The department wants to shift some of its “deep tech” acquisition money to what its top procurement official is calling “skyshots” — ideas short of a full moonshot. Funding will come  through the AFWERX development program.

Will Roper, assistant secretary for acquisition, technology and logistics, says the Air Force is interested in ideas that could be game-changers but take years to mature. In this case, the goal is not to acquire specific tech, he said during an online “Ask Me Anything” event hosted by the AFWERX, the Air Force’s tech incubator based out of Austin and Washington, D.C.

“What that means is you have a direct relationship with us,” Roper said, speaking directly to interested companies. “You don’t have to master defense contracting and procurement … you simply have to master your technology.”


AFWERX has not settled on any specific areas for the skyshot funding, Roper said. He posted a poll on Twitter seeking input from the public on what topic to potentially choose. Possibilities include new ways to network sensors in battle, future energy sources and anything related to artificial intelligence. Ultimately, the broader goal is to have companies bring the Air Force ideas it is not even thinking about yet, he said.

“A white paper where you explain your technology is enough to start the relationship with us,” he said.

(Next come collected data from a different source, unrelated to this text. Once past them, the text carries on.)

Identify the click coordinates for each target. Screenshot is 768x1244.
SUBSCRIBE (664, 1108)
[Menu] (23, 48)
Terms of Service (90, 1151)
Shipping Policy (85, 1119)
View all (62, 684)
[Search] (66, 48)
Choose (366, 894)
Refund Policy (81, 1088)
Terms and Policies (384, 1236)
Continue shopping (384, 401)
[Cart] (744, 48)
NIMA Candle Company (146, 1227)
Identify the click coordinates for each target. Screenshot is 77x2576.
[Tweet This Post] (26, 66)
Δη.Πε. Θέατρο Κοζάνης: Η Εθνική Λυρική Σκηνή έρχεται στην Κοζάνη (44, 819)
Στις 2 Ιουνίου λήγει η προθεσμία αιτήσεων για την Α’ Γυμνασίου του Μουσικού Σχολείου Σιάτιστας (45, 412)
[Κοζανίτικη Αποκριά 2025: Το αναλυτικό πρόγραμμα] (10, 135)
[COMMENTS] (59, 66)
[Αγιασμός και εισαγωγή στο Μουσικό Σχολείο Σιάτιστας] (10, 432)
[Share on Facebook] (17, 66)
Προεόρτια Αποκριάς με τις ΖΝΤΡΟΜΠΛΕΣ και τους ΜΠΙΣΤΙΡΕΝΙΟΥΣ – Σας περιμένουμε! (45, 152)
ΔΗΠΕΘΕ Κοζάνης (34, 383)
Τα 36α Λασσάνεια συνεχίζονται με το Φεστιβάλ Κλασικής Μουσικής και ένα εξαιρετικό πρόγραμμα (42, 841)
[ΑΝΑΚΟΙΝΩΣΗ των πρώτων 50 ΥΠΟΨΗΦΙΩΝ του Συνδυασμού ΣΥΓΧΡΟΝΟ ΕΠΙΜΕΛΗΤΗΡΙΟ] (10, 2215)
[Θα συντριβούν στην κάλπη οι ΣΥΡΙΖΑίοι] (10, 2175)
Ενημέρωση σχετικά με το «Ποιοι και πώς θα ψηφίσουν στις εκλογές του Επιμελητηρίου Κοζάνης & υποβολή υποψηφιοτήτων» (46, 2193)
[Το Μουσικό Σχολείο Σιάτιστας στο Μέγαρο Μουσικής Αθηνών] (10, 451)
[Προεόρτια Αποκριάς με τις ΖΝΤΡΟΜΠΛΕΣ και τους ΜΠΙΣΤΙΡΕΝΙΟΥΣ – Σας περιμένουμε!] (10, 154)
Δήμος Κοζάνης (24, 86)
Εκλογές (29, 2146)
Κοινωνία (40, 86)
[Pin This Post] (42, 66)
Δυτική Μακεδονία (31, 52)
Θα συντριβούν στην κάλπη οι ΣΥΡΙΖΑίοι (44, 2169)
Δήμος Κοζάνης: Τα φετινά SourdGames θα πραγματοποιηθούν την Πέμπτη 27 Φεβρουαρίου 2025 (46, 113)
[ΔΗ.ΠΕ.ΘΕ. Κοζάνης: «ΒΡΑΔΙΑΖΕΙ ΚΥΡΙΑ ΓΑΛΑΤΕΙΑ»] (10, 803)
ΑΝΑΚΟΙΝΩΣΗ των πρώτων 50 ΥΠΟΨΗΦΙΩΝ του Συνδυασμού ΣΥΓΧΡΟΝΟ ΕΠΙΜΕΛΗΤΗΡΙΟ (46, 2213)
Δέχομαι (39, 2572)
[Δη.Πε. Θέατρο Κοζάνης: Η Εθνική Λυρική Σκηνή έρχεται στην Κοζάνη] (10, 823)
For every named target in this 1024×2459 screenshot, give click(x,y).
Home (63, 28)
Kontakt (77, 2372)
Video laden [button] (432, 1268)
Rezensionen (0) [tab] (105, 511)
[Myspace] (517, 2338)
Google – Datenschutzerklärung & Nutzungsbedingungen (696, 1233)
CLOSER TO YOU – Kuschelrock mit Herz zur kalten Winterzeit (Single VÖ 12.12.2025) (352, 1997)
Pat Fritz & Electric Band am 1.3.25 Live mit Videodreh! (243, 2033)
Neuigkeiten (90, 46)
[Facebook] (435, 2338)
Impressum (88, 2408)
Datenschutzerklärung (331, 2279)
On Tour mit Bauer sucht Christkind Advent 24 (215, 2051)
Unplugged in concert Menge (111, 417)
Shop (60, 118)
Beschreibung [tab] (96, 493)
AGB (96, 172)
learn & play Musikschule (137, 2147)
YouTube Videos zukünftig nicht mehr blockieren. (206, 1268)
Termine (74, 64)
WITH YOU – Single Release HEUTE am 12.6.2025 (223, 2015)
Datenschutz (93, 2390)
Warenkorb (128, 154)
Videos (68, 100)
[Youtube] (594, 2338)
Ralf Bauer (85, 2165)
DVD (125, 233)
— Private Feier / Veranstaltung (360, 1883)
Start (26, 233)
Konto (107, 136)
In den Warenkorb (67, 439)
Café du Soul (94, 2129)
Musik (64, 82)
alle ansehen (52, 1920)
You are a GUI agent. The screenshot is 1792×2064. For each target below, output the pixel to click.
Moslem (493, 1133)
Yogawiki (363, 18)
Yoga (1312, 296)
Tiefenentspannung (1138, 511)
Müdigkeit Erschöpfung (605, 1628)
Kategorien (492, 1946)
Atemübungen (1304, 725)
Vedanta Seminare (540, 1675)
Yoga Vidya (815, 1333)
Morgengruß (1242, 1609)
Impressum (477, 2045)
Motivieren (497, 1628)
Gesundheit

The program will be similar to other emerging technology programs the Air Force runs, like AFVentures and Agility Prime, its flying-car initiative.

Roper also stressed that the Air Force will not try to own the intellectual property of companies that choose to work with it. One of the goals is to “de-risk” the work of building prototypes that fit the Air Force’s needs, he said.

Roper had jokes, too. He implored companies to “swipe right” on working with the Air Force, saying that he hopes the department’s tech acquisition initiatives are “finally creating a good dating app for us.”